U.S. Treasury yields were little changed on Thursday as investor attention turned to fresh jobs data that will provide the latest insights into the state of the economy.

At 5:10 a.m. ET, the yield on the 10-year Treasury yield was up by less than one basis point to 3.7722%. The 2-year Treasury yield was last at 3.7724% after dipping by less than one basis point.

Yields and prices move in opposite directions and one basis point equals 0.01%.

Treasurys

On Wednesday, the 10- and 2-year Treasury yields briefly normalized, reversing the inverted yield curve which is historically seen as a recession indicator. The 10-year yield was above the 2-year yield for the first time since June 2022. The 10- and 2-year yields remained close together on Thursday.

Market attention turned to jobs data due this week, including nonfarm payrolls and the latest unemployment figures for August on Friday. The weaker-than-expected July jobs report had prompted a wave of recession fears and market volatility, as questions about whether the Federal reserve should have cut interest rates sooner emerged.
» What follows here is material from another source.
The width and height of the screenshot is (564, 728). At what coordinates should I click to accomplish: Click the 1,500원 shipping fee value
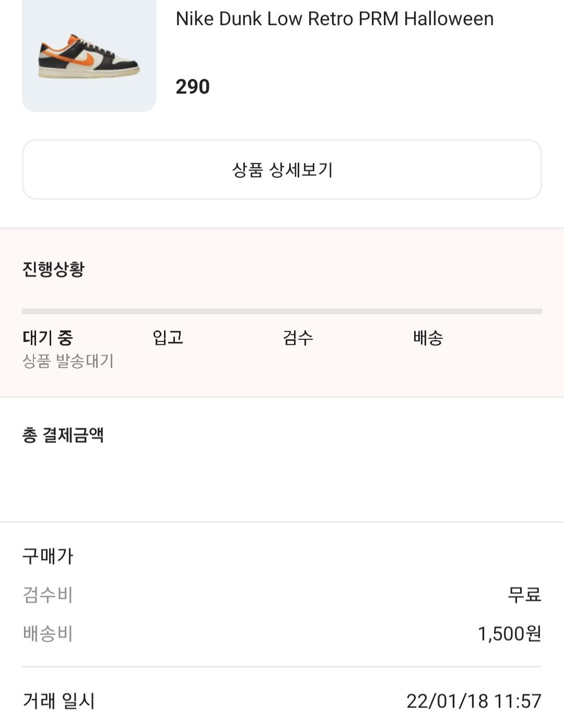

The latest jobs print will therefore be closely watched by investors, who will parse through the data for hints about current economic conditions and what could lie ahead.

On Thursday, weekly initial jobless claims data is due, which has also been followed intently by investors in recent weeks. Economists surveyed by Dow Jones are expecting jobless claims to come in slightly below the previous week’s reading.

The data comes ahead of the next Federal Reserve meeting later this month, when the central bank is expected to cut interest rates. Uncertainty remains about the size of the rate cut.